The Gulf Stream is an example of one such current on the East Coast of the United States. It is one of the strongest ocean currents, and ferries energy from the tropics along the Eastern Seaboard, and across the Atlantic to Northern Europe!
In contrast, on the West Coast of the United States cold water is drawn south from Alaska to Mexico by the California Current. Kuroshio, or the Japan Current, carries warm water along the Eastern coast of Asia, and up to the north Pacific15.
4. Air Pressure
Air pressure results from the motion and number of air molecules over a geographic location.
As air molecules move about at an average of 1,090 mph, they push against what they strike. While individually this results in a small amount of pressure, collectively (a one inch square box holds 4 x 1023 air molecules) this pressure has dramatic effects16.
The lower temperatures that are associated with higher elevations are a result of fewer collisions of air molecules. With less contact (among fewer molecules) the temperature is lower16.
The significance of this in our study of weather is that differences in air pressure cause wind, as air will move from areas of high toward low pressure.
Air pressure is measured using three different scales: millibar, kilopascal (which is 1/10 a millibar (thus millibar=hectopascal), and inches of mercury (Hg).
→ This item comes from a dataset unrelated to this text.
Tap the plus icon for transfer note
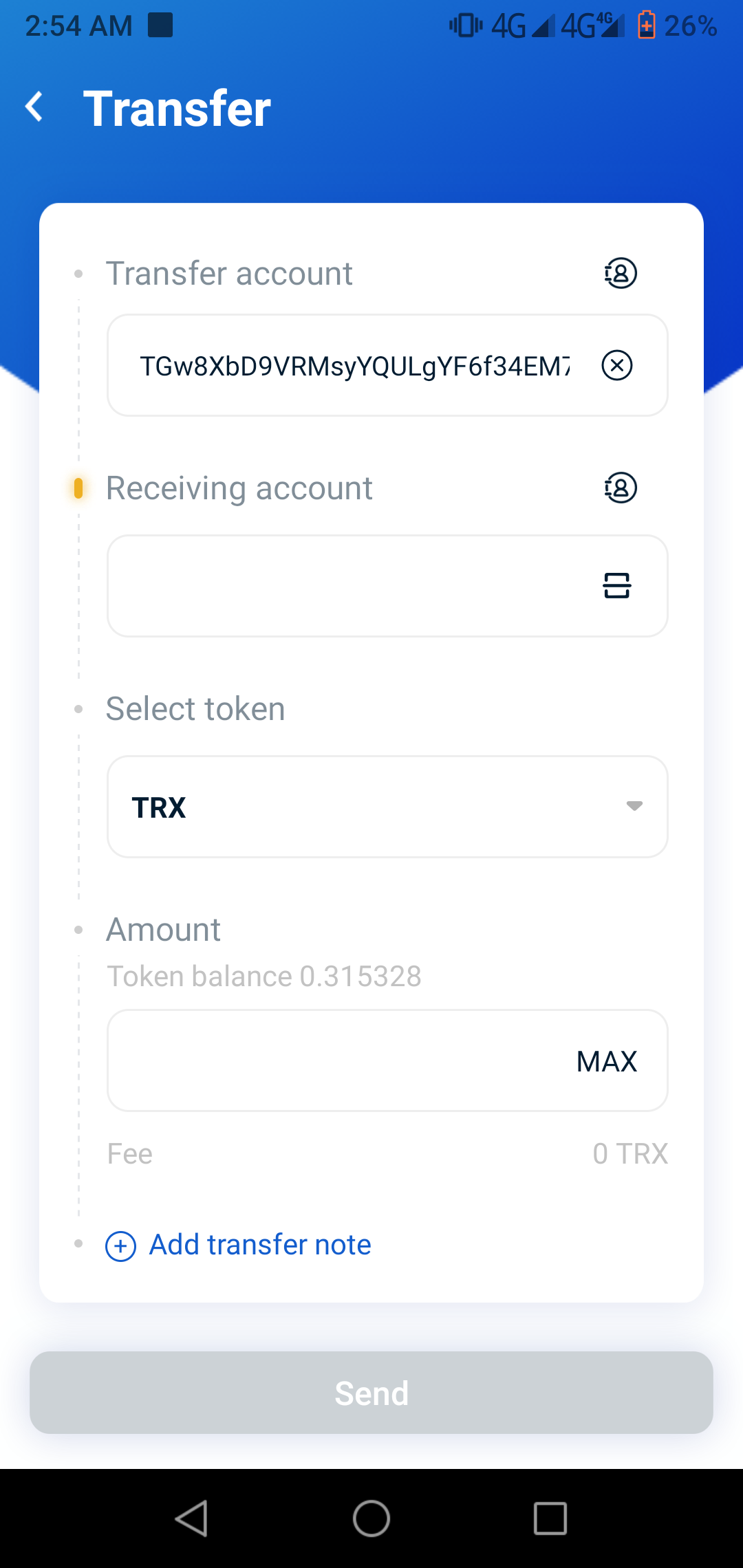(x=120, y=1246)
This is the conversion among these units:
1013.25 mb = 1013.25 hPa = 29.92 in. Hg18
5. Atmospheric water vapor
Water vapor in the atmosphere runs the water (or hydrologic) cycle. The hydrologic cycle is the process by which water changes state among liquid, solid, and gas. In order for this to occur, energy is lost or gained (please see "latent heat" in glossary). This is the primary means by which solar energy is transferred around the globe. 90% of the water in the atmosphere evaporated from surface water (oceans, rivers, lakes, and other bodies of water).
Plants also play a role in the transportation of water into the atmosphere. Plants draw water from the ground (via their roots) through their vasculature by selectively allowing water to evaporate off their leaves. This process is called transpiration, and is responsible for moving the remaining 10% of the water into the atmosphere19.
Sinking air does not produce clouds20. Clouds form when water vapor is cooled, and condenses around small particles of dust or smoke in the upper atmosphere. So you know the air mass is moving up when you see clouds forming!
Water vapor plays a very important role in transferring energy around the globe. As we have discovered, there is an uneven distribution of thermal energy, and water vapor in the atmosphere, along with oceanic water currents, play an important role in distributing this energy.
6. Geographic location
Oceanic and atmospheric currents serve as distribution networks for energy around our planet. The geographic location therefore will play a very important role in the kind of weather experienced. Locations which are near large bodies of water will experience cooling or warming, depending on the relative temperature of the water to the land. If the location is served by a cold current (such as the California) the land near the sea will be cooler. The inland locations can be much warmer, as they receive less influence from the large thermal mass. Conversely, in times when the inland areas are very cold, the coastal areas can have their temperature moderated by the presence of a large body of water. This can be an ocean, or large lake, such as the Great Lakes21.
Our location at the coast of Long Island Sound makes teaching this portion of the standard fun! In coastal Connecticut we regularly have different weather from those who live further inland. Crops can be planted a full two weeks earlier closer to the coast due to the high heat capacity of the water in Long Island Sound.